Après les abysses de la dépression forclose Dans la cour d’un immeuble, Salvadori propose à son personnage l’expérience d’une liberté tout aussi problématique : pour l’un, il s’agit de réparer une détention injuste de plusieurs années, pour l’autre, l’épouse du flic ripou qu’il l’a fait enfermer, de découvrir qui fut feu son mari, et comment redonner un sens à son deuil.
Toutes les pistes d’un drame bien pesant sont présentes, mais c’est par le biais de la franche comédie que Salvadori traite son récit, de celle qui ose toutes les directions (de la romance au conte, du burlesque à la farce) sans pour autant perdre son cap.
Les maladresses ne sont pas pour autant absentes : le jeu assez inégal des comédiens, offrant quelques séquences un brin pesantes (notamment des séquences trop écrites et presque théâtrales entre Tautou et Marmaï), quelques coups de fatigue sur le plan du rythme et des répétitions qui, certes au profit de quelques running gags, ne font pas toujours mouche émaillent un peu l’ensemble.
Mais la présence d’Adèle Haenel parvient à apporter le liant nécessaire, par une performance la faisant osciller entre la femme forte (un rôle qu’on lui connait trop bien) et la veuve qui voudrait volontiers se laisser aller à la sentimentalité.
Si la comédie fonctionne, c’est par la manière dont elle distribue dans le plan ses protagonistes, avec un soin maniaque apporté à la profondeur du champ. Dans la majorité des séquences, la narration se déroule sur plusieurs plans, par la présence de spectateurs de l’action principale. C’est évidemment le principe même de la filature opérée par le personnage d’Yvonne, qui commente avec étonnement les agissements étranges du libéré (avec, notamment, une série de « Putain » qui cite avec un certain talent la mythique scène de The Wire), mais le traitement ne cesse d’être décliné au fil du récit : c’est notamment le cas dans la scène du taxi, le chauffeur écoutant avec effroi les remontrances de Tautou à son mari, le personnage du psychopathe sans cesse relégué au second plan par le regard embrumé d’amour de Damien Bonnard, ou les vigiles assistant, à l’écran, à un braquage dont ils peinent à déterminer la nature.
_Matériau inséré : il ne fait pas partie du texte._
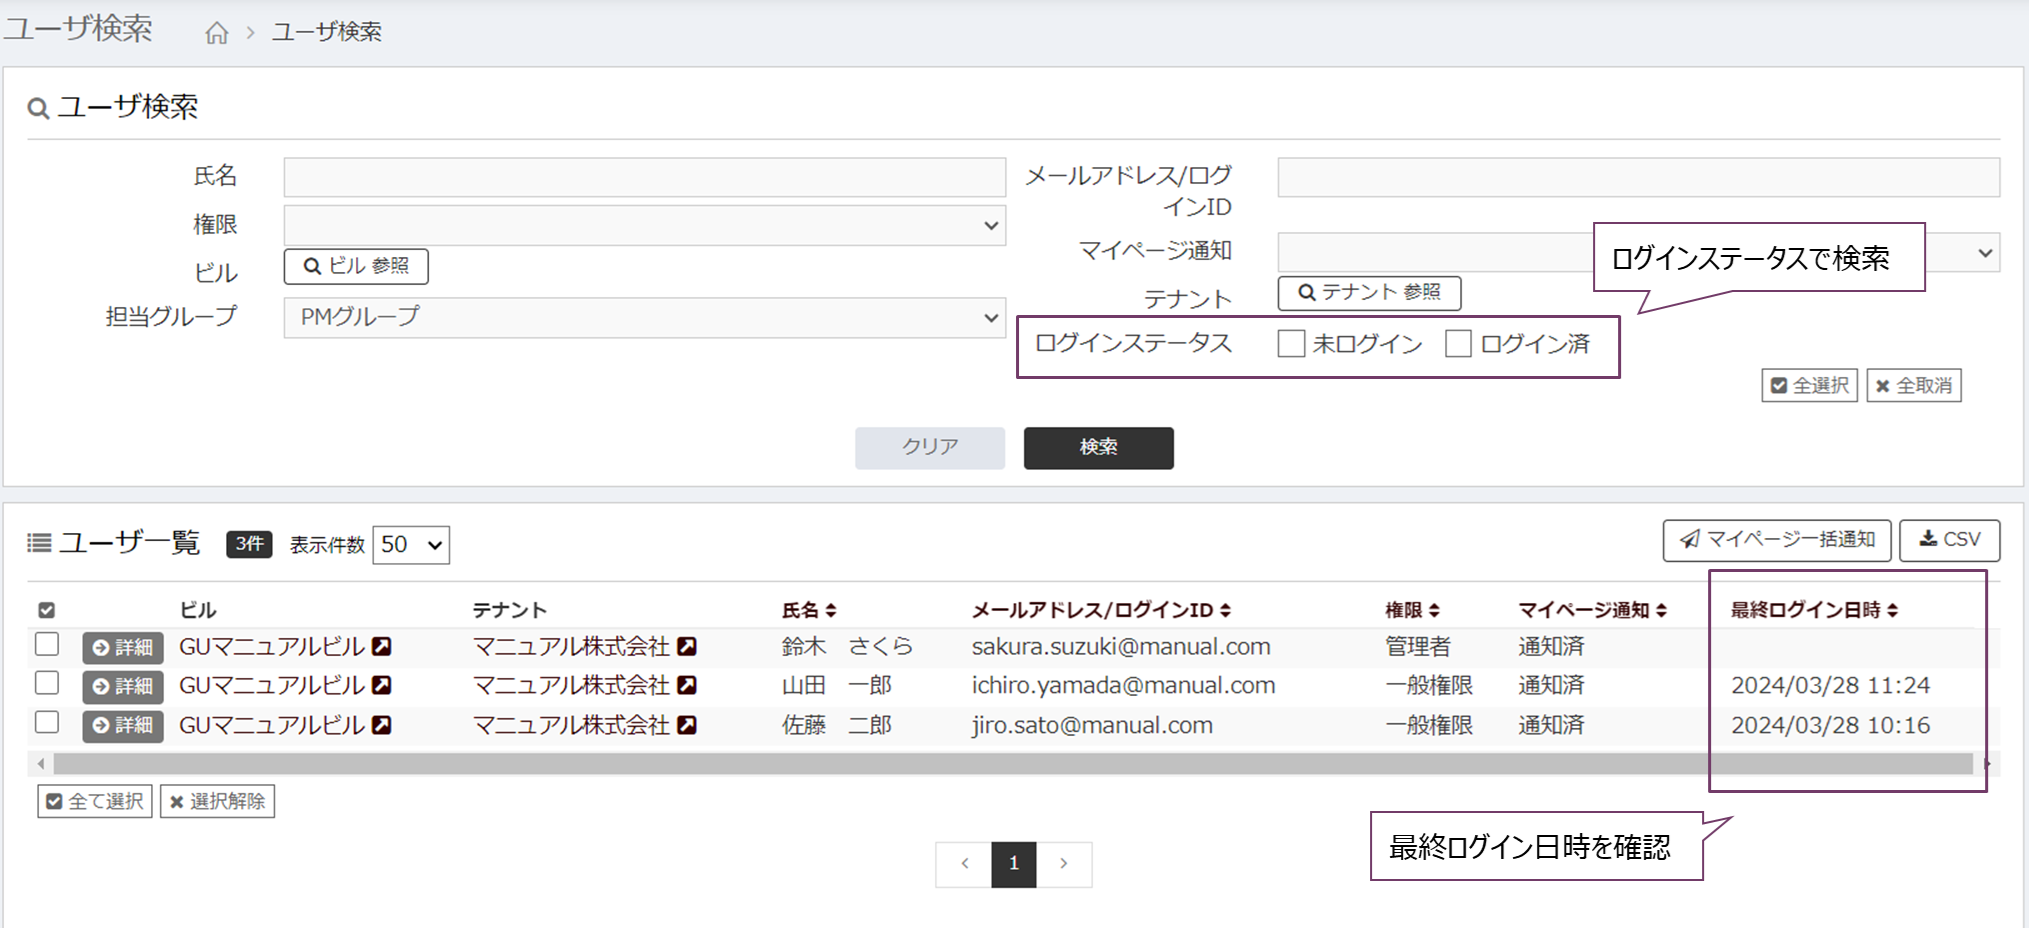The image size is (2029, 928).
Task: Go to page 1 in pagination
Action: coord(1013,864)
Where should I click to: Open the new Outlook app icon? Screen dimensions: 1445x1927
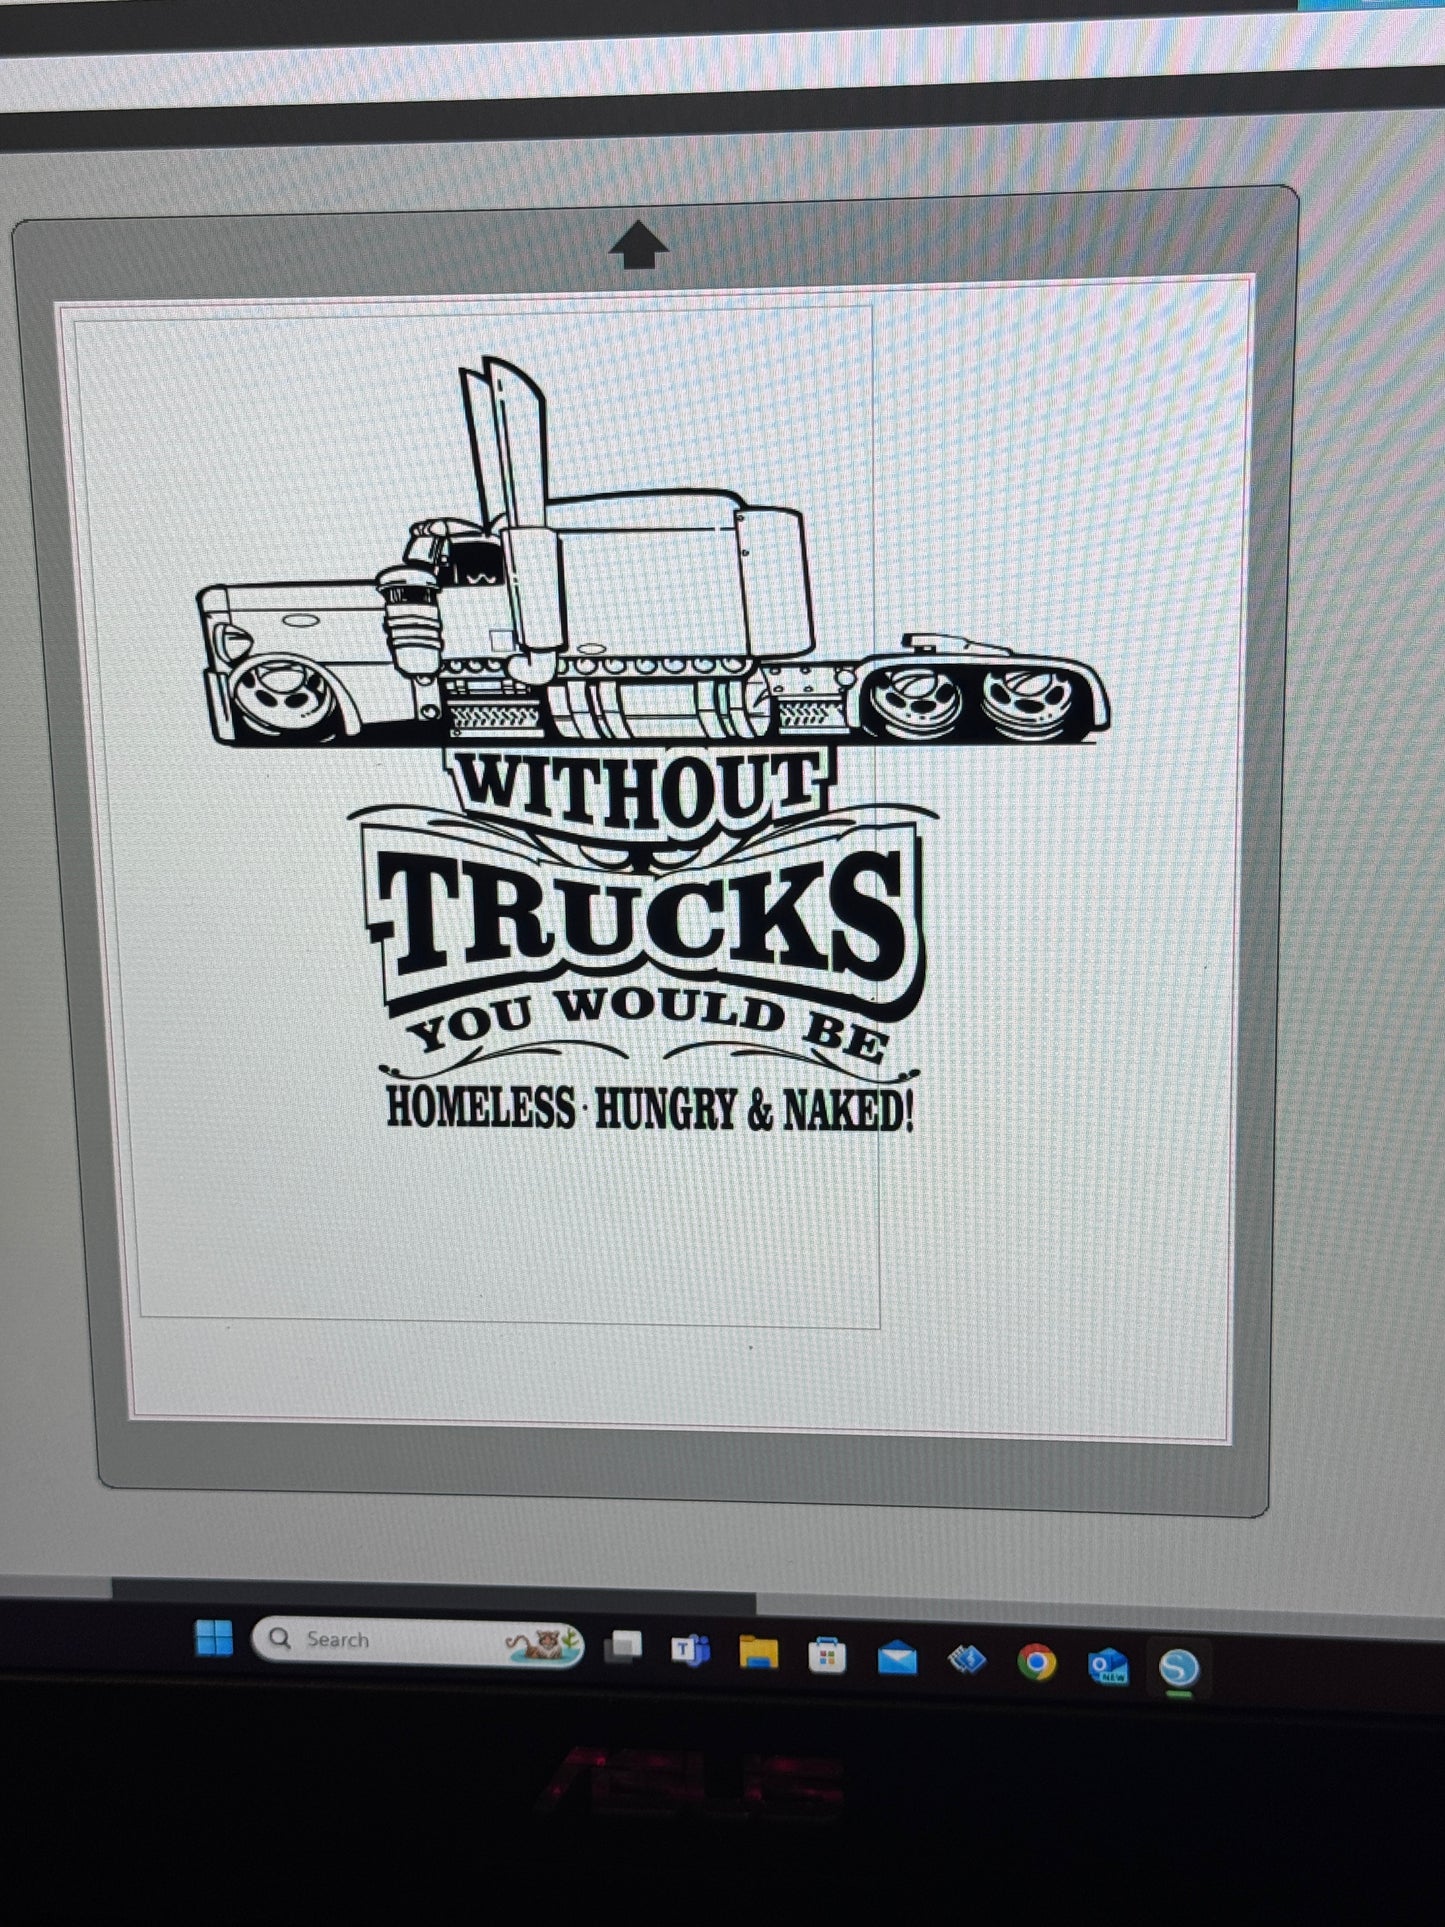(1107, 1666)
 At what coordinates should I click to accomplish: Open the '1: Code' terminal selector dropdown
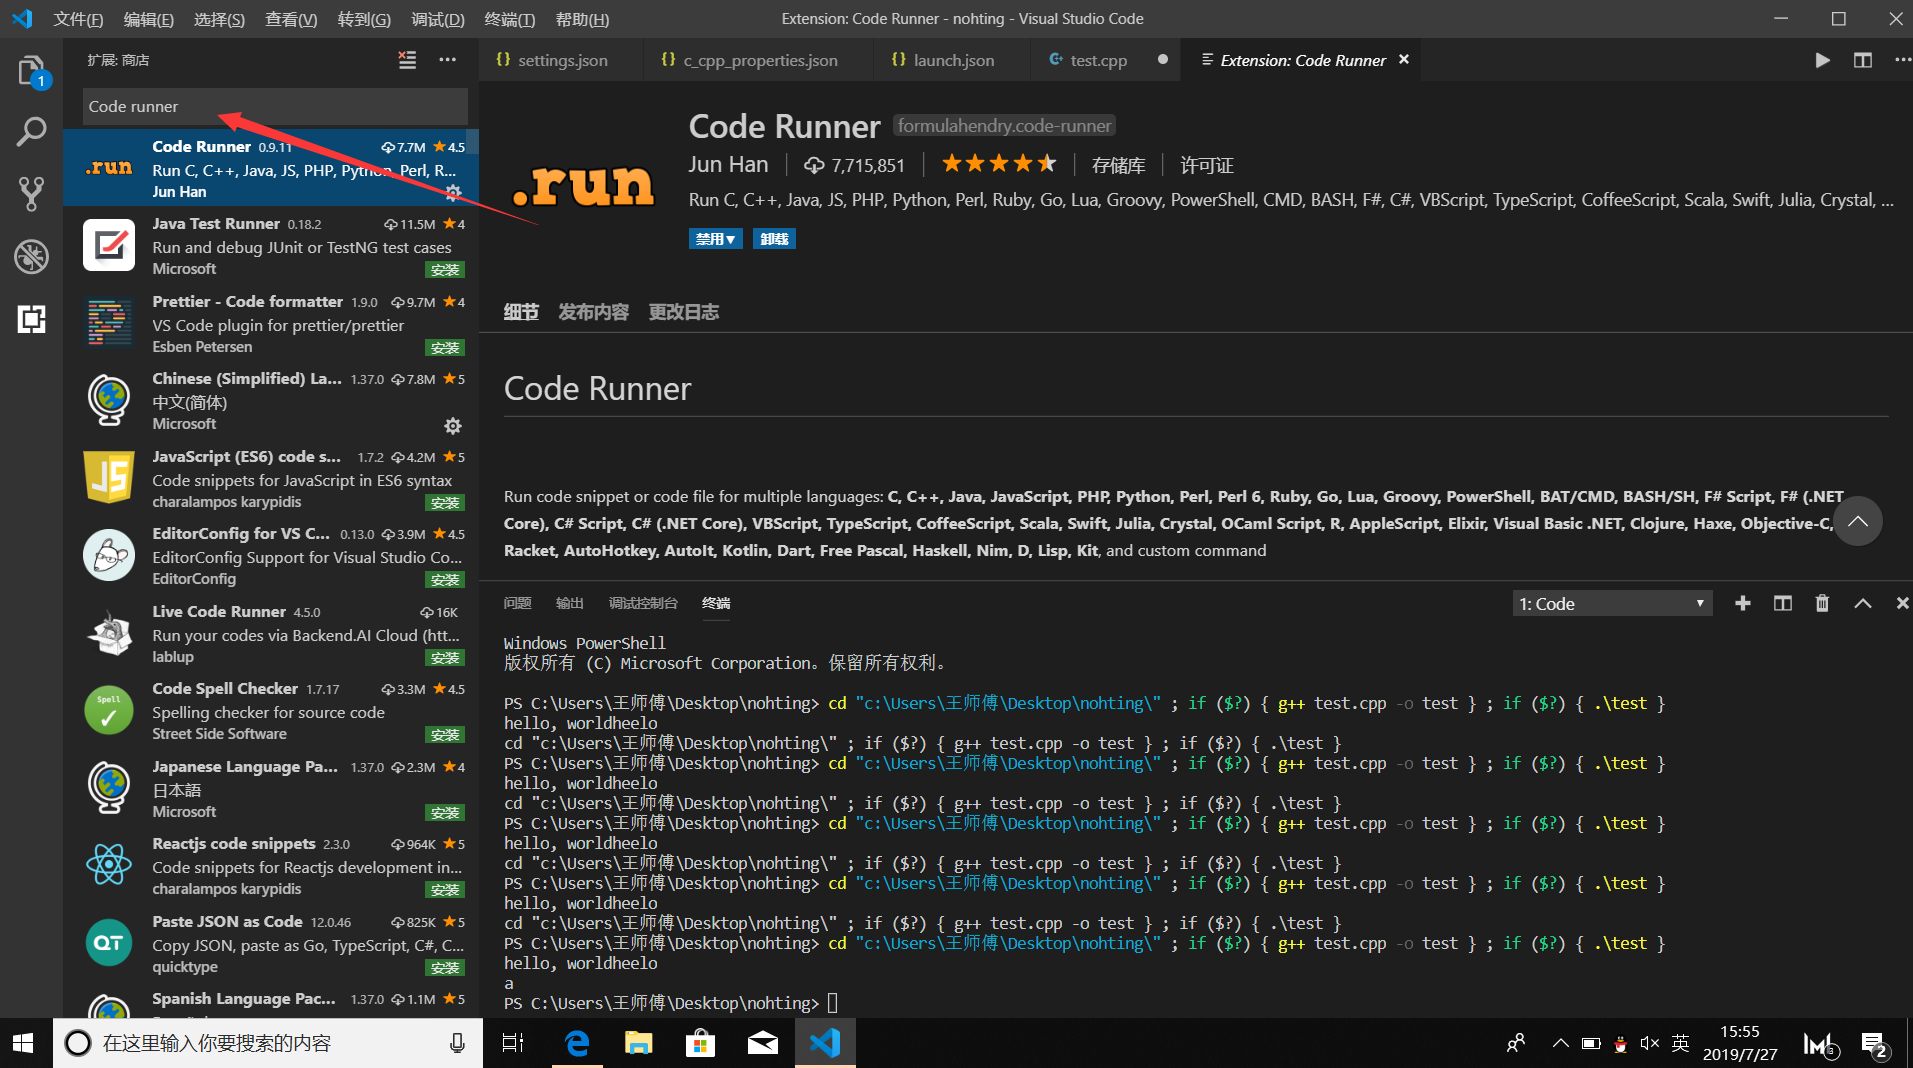pos(1610,603)
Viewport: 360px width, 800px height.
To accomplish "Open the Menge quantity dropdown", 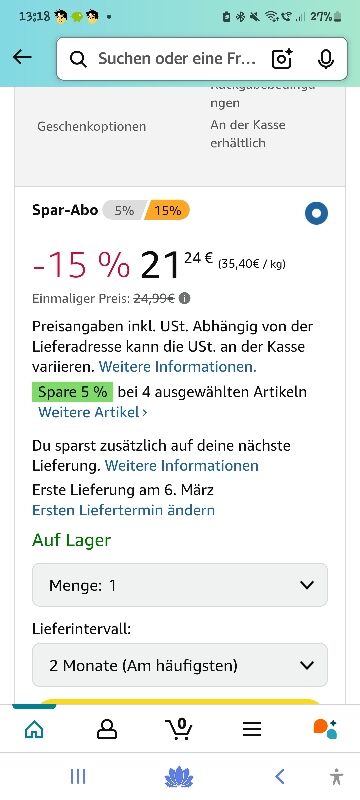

Cette profusion, ajoutée à un sens de la réplique souvent percutante, accompagnent avec talent les atermoiements d’une intrigue qui fait la part belle aux jeux de rôle et à une narration débridée ne s’embarrassant pas d’une crédibilité corsetée, comme l’indique clairement ce récit à version multiple sur la mythologie du défunt mari, ou la façon dont le personnage d’Audrey Tautou met en scène la réalité pour qu’elle approche de ses rêves romanesques. Parce que la comédie se fait par sauts et revirements, la liberté éponyme s’invite aussi dans la tonalité et l’écriture de ce film qui, s’il ne renouvelle certes pas grand-chose, offre un pas de trois assez revigorant et enlevé.